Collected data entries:
· · ·

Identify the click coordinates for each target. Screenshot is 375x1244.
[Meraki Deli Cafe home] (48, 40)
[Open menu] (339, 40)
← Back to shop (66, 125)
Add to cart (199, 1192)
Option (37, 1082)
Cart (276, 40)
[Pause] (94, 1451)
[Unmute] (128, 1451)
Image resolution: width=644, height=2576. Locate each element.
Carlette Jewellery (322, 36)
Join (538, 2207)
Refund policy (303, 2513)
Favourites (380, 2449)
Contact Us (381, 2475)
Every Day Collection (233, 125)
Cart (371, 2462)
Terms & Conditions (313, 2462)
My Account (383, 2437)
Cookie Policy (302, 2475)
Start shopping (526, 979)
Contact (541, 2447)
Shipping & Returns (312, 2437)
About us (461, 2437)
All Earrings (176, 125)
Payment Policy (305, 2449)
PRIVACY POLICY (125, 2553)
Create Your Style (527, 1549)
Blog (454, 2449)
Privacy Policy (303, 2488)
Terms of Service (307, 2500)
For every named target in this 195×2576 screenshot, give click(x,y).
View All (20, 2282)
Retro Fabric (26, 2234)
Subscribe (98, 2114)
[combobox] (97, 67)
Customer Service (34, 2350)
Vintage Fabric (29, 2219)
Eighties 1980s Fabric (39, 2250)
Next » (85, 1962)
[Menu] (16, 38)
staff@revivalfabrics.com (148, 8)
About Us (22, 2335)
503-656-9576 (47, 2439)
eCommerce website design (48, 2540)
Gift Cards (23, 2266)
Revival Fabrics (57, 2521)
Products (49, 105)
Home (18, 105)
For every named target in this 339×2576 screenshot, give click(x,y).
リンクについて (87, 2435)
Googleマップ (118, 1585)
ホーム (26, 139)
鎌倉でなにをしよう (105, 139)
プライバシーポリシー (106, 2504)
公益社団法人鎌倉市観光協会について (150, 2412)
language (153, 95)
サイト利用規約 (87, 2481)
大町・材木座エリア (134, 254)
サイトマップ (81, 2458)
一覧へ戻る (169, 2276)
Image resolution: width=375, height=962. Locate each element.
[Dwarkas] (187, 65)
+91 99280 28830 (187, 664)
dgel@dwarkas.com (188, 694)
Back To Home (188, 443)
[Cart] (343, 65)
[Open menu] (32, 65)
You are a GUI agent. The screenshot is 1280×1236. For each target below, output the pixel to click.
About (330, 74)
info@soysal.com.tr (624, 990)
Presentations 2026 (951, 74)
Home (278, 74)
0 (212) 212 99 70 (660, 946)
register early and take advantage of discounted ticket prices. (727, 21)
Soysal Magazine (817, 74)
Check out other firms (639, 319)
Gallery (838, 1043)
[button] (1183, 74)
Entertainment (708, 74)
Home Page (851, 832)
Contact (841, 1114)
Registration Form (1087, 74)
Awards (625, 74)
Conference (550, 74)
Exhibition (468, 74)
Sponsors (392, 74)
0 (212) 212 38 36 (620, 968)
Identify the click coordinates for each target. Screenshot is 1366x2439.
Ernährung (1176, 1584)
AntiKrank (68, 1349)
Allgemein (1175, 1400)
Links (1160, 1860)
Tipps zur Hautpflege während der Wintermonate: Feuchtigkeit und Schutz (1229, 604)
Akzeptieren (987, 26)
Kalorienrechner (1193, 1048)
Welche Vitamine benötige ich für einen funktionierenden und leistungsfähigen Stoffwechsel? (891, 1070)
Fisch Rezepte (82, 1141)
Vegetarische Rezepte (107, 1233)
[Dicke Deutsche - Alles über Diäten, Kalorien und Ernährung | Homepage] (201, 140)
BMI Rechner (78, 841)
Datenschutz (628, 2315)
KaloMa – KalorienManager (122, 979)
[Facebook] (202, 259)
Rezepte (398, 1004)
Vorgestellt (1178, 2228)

· · ·

* _Action item_
Nothing should appear in the answer except the lines above from the line with "大町・材木座エリア (134, 254)" through the line with "[Open menu] (32, 65)", both included, written out exactly.

* _Worked solution_
大町・材木座エリア (134, 254)
サイトマップ (81, 2458)
一覧へ戻る (169, 2276)
Image resolution: width=375, height=962. Locate each element.
[Dwarkas] (187, 65)
+91 99280 28830 (187, 664)
dgel@dwarkas.com (188, 694)
Back To Home (188, 443)
[Cart] (343, 65)
[Open menu] (32, 65)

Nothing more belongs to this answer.